Sometimes I wonder if I'm just pretending. I've been set straight a few times this week, the evidence has been handed to me, but I still feel like I might be pretending. Yet you seem so sure...
Hayley's Alex pretends all the time, with every girl, it seems, perhaps even with her. Think about it, he said he loved each one of them, did he say he loved you Hayley? Did he say he wanted you? Did he break your heart, we both know the answer to that one.
I was pretending for the majority of my last relationship; pretending it didn't hurt because he wouldn't listen, pretending that everything was alright, that it would be ok if I ended up married to him, two children down the line, perhaps I would've woken up? Then it would've been too late. He would've been no kind of father.
That girl, the one you've been stalking, she's too emo to matter. Her boyfriend should be gone now, your stalking him isn't healthy, perhaps it even has the reason to your unhappiness attached to it.
(wow this is an emo post)
I've been drinking lots of water recently, it's like I'll dry up or something. The thirst for tea is gone, water is fine, coffee is ok, but wine would be appreciated more than any or all combined. Not masses of wine, and only one particular bottle, the one we discovered in Malta.
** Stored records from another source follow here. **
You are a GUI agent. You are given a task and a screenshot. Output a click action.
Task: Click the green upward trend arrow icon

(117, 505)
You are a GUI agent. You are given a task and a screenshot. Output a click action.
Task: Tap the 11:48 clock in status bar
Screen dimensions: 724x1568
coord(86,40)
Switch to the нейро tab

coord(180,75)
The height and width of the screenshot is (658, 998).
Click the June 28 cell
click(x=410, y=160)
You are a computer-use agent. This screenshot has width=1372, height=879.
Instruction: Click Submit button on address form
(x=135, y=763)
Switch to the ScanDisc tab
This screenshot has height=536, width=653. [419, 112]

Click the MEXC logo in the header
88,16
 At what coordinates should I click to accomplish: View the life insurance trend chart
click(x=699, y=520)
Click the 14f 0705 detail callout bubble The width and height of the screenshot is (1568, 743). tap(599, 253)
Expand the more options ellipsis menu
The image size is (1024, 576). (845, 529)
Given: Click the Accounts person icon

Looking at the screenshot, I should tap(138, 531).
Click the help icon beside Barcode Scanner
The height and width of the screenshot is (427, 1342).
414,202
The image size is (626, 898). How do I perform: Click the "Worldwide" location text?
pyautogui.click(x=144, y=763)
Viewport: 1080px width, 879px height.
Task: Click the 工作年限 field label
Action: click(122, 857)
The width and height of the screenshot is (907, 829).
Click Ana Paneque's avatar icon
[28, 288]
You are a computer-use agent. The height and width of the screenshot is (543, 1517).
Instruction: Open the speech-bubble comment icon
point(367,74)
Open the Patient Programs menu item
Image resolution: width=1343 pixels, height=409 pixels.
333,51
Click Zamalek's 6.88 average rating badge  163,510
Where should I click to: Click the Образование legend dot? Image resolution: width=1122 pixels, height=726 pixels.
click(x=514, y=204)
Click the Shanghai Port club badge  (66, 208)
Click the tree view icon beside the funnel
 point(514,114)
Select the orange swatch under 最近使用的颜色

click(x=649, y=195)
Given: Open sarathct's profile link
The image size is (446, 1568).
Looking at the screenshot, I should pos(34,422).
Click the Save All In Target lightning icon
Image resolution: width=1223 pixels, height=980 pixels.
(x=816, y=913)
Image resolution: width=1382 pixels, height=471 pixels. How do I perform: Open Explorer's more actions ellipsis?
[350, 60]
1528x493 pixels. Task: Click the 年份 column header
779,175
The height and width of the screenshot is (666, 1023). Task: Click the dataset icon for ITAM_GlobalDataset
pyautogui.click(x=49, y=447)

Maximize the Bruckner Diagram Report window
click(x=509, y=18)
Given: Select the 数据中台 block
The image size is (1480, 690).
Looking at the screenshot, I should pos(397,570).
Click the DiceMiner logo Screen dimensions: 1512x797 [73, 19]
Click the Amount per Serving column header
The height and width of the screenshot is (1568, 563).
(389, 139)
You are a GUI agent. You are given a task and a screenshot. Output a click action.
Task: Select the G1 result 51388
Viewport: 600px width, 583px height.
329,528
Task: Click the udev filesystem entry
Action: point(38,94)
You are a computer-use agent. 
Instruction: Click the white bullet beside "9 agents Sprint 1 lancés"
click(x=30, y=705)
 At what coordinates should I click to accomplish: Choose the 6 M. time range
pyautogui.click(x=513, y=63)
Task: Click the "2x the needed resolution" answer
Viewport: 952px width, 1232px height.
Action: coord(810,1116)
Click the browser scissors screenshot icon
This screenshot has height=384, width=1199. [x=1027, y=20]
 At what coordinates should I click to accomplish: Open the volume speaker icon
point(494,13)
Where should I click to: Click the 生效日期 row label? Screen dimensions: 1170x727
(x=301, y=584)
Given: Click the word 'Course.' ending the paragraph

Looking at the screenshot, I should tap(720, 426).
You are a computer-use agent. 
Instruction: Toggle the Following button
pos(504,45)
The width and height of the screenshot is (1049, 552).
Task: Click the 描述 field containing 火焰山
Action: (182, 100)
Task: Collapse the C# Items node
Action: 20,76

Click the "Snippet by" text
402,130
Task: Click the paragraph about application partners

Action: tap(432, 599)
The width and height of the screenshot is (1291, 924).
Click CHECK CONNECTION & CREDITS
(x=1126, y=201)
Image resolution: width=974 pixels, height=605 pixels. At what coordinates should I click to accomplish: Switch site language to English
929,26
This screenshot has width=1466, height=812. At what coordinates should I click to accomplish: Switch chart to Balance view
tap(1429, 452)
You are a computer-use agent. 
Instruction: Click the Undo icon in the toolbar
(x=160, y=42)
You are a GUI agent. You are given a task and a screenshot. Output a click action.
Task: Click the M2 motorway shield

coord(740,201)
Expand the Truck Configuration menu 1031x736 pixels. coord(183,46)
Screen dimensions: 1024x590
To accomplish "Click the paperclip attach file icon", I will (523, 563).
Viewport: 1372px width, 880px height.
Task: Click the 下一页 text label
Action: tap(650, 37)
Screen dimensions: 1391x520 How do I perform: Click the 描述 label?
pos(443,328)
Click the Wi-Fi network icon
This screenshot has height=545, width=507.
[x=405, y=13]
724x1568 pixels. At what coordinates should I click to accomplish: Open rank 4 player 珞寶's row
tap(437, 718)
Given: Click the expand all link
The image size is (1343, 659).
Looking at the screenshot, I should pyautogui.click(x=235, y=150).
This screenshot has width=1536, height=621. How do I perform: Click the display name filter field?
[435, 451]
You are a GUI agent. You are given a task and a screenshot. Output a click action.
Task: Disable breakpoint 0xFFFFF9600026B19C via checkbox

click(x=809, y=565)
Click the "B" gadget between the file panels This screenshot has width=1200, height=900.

The bringer is the wine I really need though, to show me, yet again, that you are not a ghost. Yesterday you said it was hard being without me? Well, shit, it's hard for me too. But the year is needed, and both of us know it. Solitude is what we wanted. Once a month? Once every two months? Whenever.
Oh! Why do I moan? You are here next week. Barely four days, and I'm moaning to my own blog. I've moaned to you, to Hayley. It's hard without touching you. But again, next week I'll get to.
Trust me, next weekend I won't let go.